>>
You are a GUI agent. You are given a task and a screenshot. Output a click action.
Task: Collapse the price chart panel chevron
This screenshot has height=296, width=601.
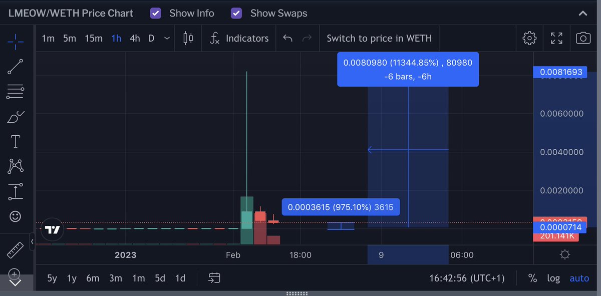(582, 14)
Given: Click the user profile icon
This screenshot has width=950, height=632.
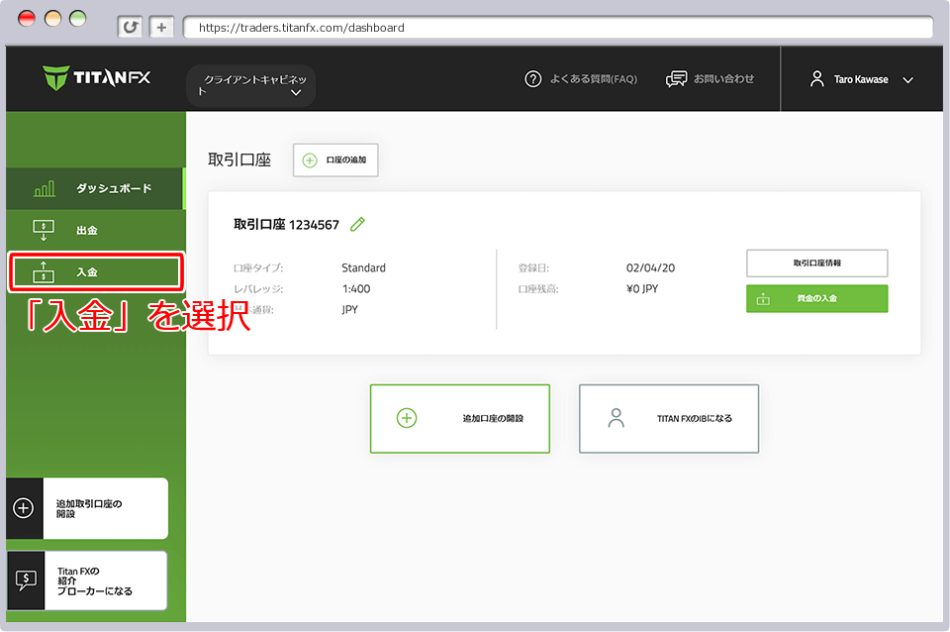Looking at the screenshot, I should pos(816,79).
<<
» **Task statement**:
Your copy of the data should match it exactly, apart from the images, which are omitted.

» **Exercise response**:
You are a GUI agent. You are given a task and a screenshot. Output a click action.
Task: Collapse the price chart panel chevron
This screenshot has height=296, width=601.
(582, 14)
Given: Click the user profile icon
This screenshot has width=950, height=632.
Looking at the screenshot, I should pos(816,79).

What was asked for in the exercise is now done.